Despite its very cactus-like characteristics, Aloe belongs to the lily family, which also includes asparagus, onions, leeks and garlic. The Aloe plant contains over thirty enzymes, including lipase and oxidase. It could be argued that enzymes are the missing element in the modern diet since 40% of the adult population suffer digestive problems and digestion is enzyme-based.
What Makes it Awesome for Skin Care?
Aloe Vera also contains significant levels of salicylic acid (the active ingredient in aspirin) which accounts for some of the herb’s pain-killing potential. We know that a nice drop of aloe can greatly reduce a sun burn.

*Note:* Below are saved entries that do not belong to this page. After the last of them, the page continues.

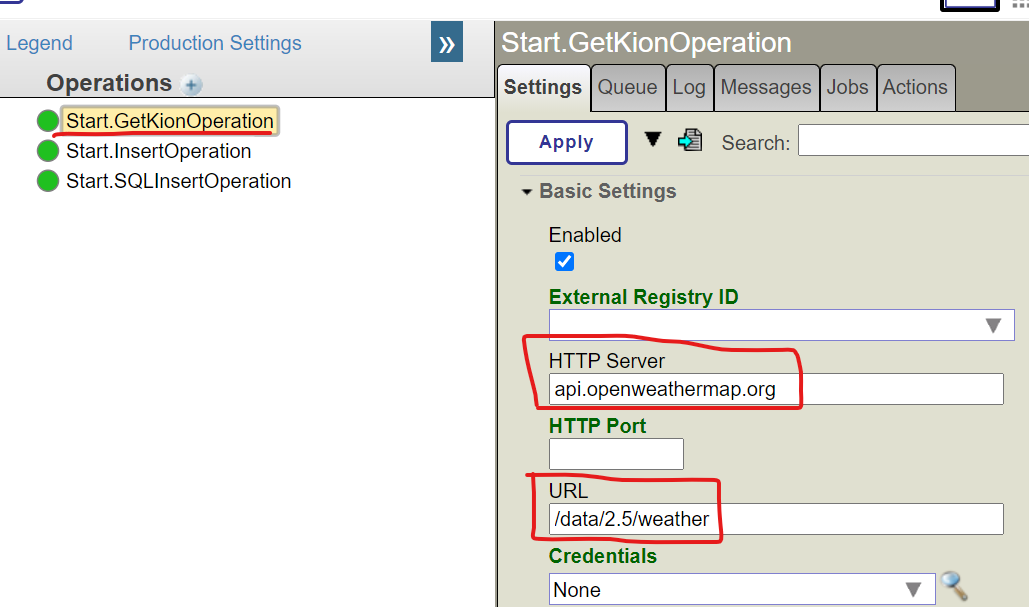Open the Messages tab
The width and height of the screenshot is (1029, 607).
pyautogui.click(x=766, y=87)
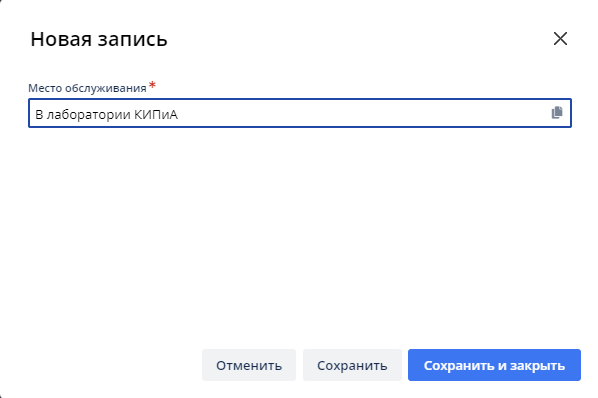This screenshot has height=398, width=598.
Task: Copy the field value using the clipboard icon
Action: coord(557,112)
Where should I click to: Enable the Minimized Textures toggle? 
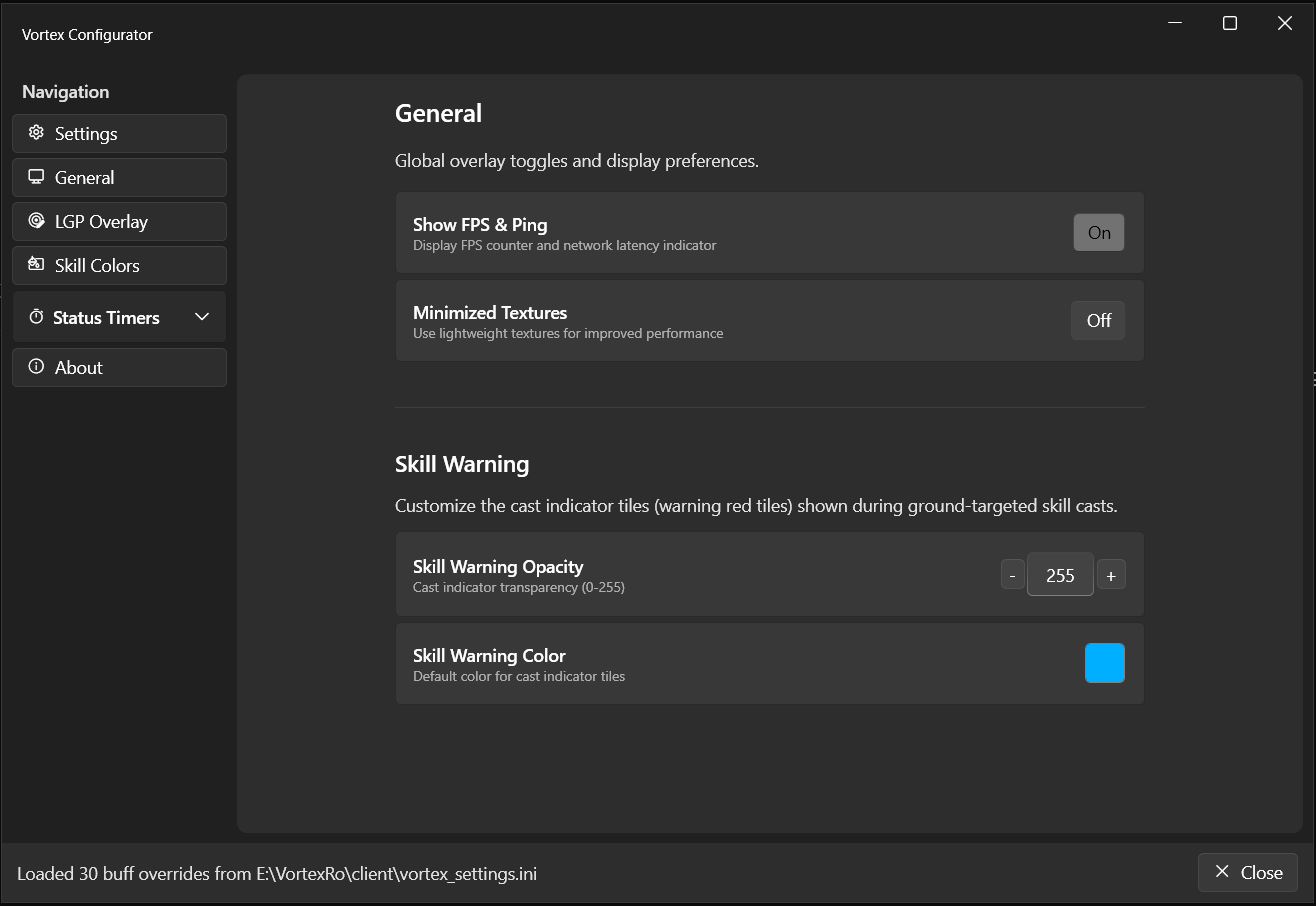tap(1098, 321)
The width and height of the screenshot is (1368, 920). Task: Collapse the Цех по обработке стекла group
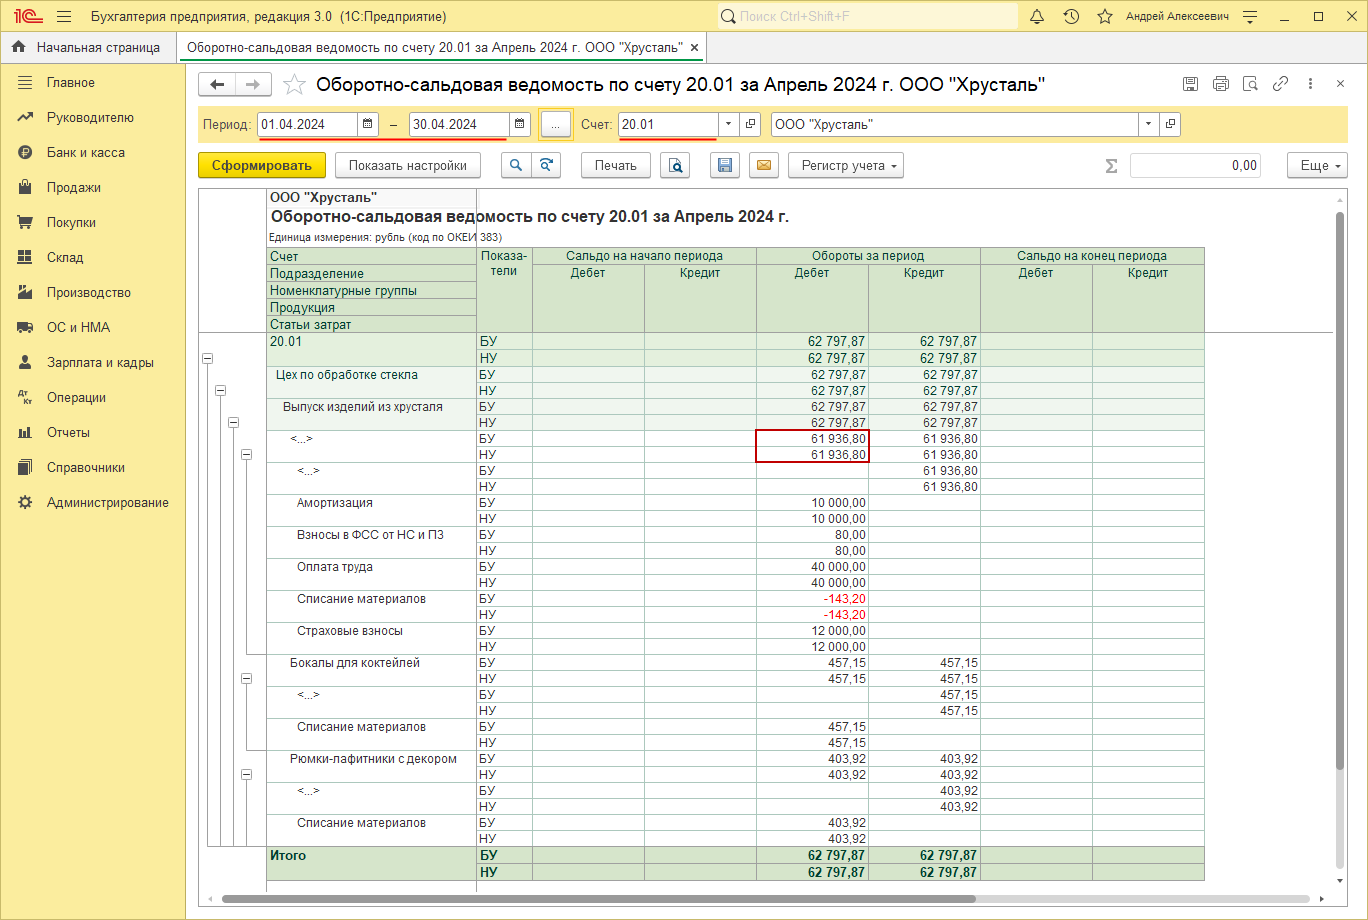tap(221, 390)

Salicylic acid also plays a role in Aloe’s detoxifying and cell-cleansing capacity. The well-researched capacity of Aloe to stimulate the immune system is arguably its most important attribute. Others have testified that a daily drink with high quality organic Aloe juice helps clear sensitive skin. Aloe is well known as a soothing ingredient in organic skincare lotions and body products.
There are a host of studies from every continent documenting the healthful benefits of Aloe Vera, taken both internally and used externally. Aloe has truly earned it reputation as a natural, healthful ‘wonder’ plant.
I highly recommend all skin care products that have aloe in them. It will work for you to sooth your skin.